"Red Road": Big Sister Is Watching You By Matthieu Chéreau
In Andrea Arnold’s Red Road, a woman works as a CCTV operator and spies all day long on peaceful Glaswegians. Sometimes she finds a clue, zooms in on a crime, follows a thief. But she is much more interested by a specific man. She scrutinizes his gestures, watches where he goes, and eventually follows him. I am not sure why she does that. We just go with her and discover this bleak universe made up of misery and concrete. Little by little, we don’t even wonder where she goes, or whom she follows. It is all about this strange suburban place that sets the rules and prevails, rather like in an Antonioni movie (i.e. L’Eclisse or La Notte). No signs, no words. No one talks about himself, his past or his desires. There are a few attempts that fail but appear as forms of violence. In this place, you keep everything to yourself, or you just throw yourself out of a window. Words are useless. And when there is something to say, to share or forgive, there is no word but sex. Sex, not as a symptom, but as a relief, or at least as a path towards it.

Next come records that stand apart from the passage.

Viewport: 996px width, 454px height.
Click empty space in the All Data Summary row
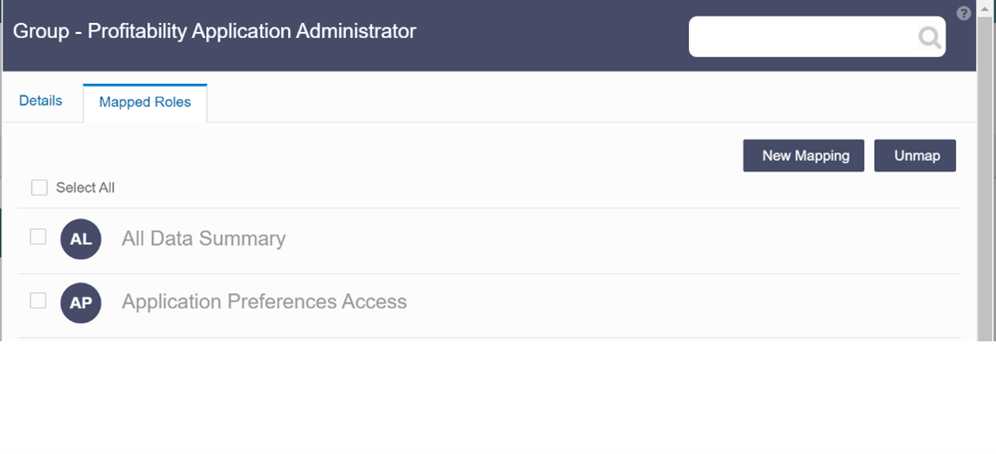coord(622,241)
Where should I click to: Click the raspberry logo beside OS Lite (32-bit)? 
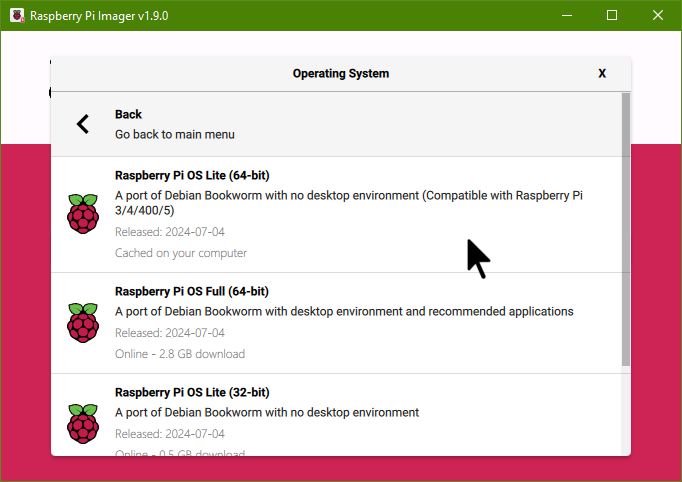pos(83,423)
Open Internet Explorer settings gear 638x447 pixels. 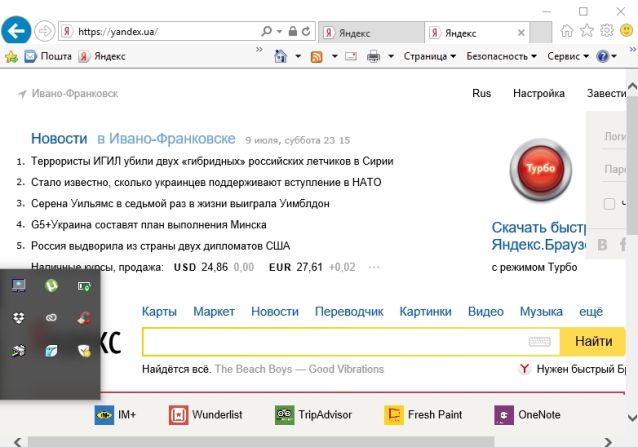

There are many questions to be posed such as why did this woman have sex with the man who killed her husband and child. There are no words to explain that, hence many interpretations. I like to think she died and was then reborn, or maybe it was some way of possessing him. Actually, I don’t care that much, because finally the most touching details lie in the conjunction between extreme sadness and extreme pleasure. This is the reason why the movie is so efficient, so tailor-made for film festivals. This is a commonplace in modern cinema: the fewer the words, the more it speaks to you. No words, no sign, no narration, you need a few bodies, strong and static frames, and of course some under-acting. Add an authentic belief in what you film, and then it’s done. It sounds like a recipe, but it’s a magical one.